As shown in Table 1 and Table 2, in the case of the specimens according to Examples 1 to 7, it can be seen that the infrared absorption after the firing is very high, 88% or more. As a result, in the case of the specimens according to Examples 1 to 7, it was confirmed that the laser reactivity is excellent when the laser sealing using an infrared laser of 810nm.

In addition, in the case of the specimens according to Examples 1 to 7, it can be confirmed that the water resistance is very excellent, which can be seen as a result of intentionally adding P ₂ O ₅ in the low melting glass frit composition.

In addition, in the case of the specimens according to Examples 1 to 7, it can be seen that the glass transition temperature is 350 ° C. or less, which maintains the low melting point characteristics. This is believed to be due to the addition of TeO ₂ in addition to the large amount of V ₂ O ₅ which contributes to lowering the glass transition temperature.

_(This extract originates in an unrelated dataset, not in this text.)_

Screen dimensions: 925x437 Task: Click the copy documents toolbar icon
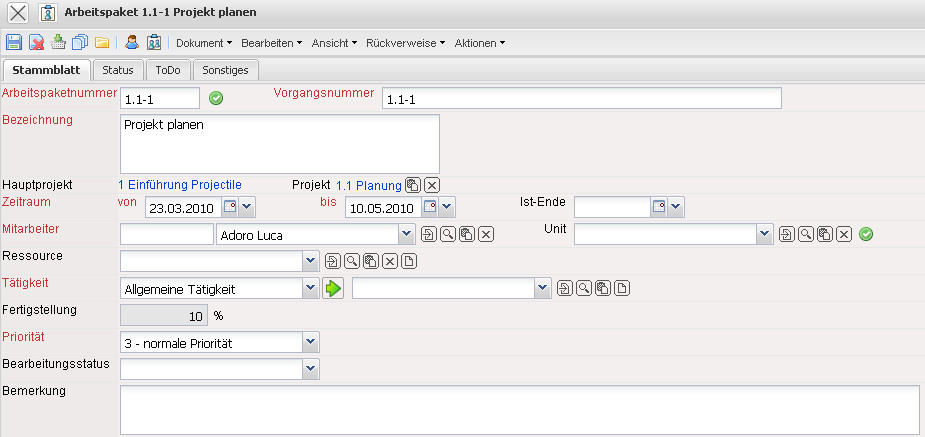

Although the above has been described with reference to the embodiments of the present invention, various changes and modifications can be made at the level of those skilled in the art. Such changes and modifications can be said to belong to the present invention without departing from the scope of the technical idea provided by the present invention. Therefore, the scope of the present invention will be determined by the claims described below.

Claims (10)

1. in mol%, V ₂ O ₅ : 15 to 60%, ZnO: 10 to 50%, TeO ₂ : 5 to 25%, B ₂ O ₃ : 0.1 to 15% and SiO ₂ : 0.1 to 10% A low melting glass frit for sealing an OLED panel.
2. The method of claim 1,

   The low melting glass frit

   Bi ₂ O ₃ , CuO, TiO ₂ , Fe ₂ O ₃ And low melting point glass frit for sealing OLED panel, characterized in that it further comprises at least one of BaO.
3. The method of claim 2,

   The low melting glass frit

   in mol%, Bi ₂ O ₃ : 15% or less, CuO: 20% or less, TiO ₂ : 20% or less, Fe ₂ O ₃ : 10% or less and BaO: 10% or less of the low melting point glass frit for sealing an OLED panel characterized in that it further comprises.
4. The method of claim 1,

   The low melting glass frit

   Low melting glass frit for sealing an OLED panel, characterized in that the infrared absorption of 800 ~ 820nm wavelength has more than 88%.
5. The method of claim 1,

   The low melting glass frit

   Glass melting temperature (Tg): 350 ℃ or less and softening temperature (Tdsp): low melting point glass frit for sealing OLED panel characterized by having 400 ~ 500 ℃.
6. The method of claim 1,

   The low melting glass frit

   The low-melting-point glass frit for sealing an OLED panel, wherein P ₂ O ₅ is not intentionally included and has a weight loss of 0.1 mg / m ² or less after a water resistance test at 95 ° C. for 48 hours.
7. The method of claim 1,

   The low melting glass frit

   A low melting glass frit for sealing an OLED panel, which has an average coefficient of thermal expansion of 40 × 10 ⁻⁷ / ° C. or less in the range of 50 to 250 ° C. after firing.
8. The method of claim 1,

   About 100 parts by weight of the low melting point glass frit,

   A low melting glass frit for sealing an OLED panel, characterized by further comprising a low-expansion ceramic filler added in an amount of 0.1 to 40 parts by weight.
9. The method of claim 8,

   The ceramic filler

   OLED comprising at least one selected from beta-eucryptite, zirconium tungsten phosphate, zirconium tungsten oxide, cordierite, spodumene, willemite and mulite Low melting glass frit for sealing panels.
10. A glass paste for sealing an OLED panel, comprising 100 parts by weight of the low melting point glass frit according to any one of claims 1 to 9 and a vehicle: 20 to 40 parts by weight.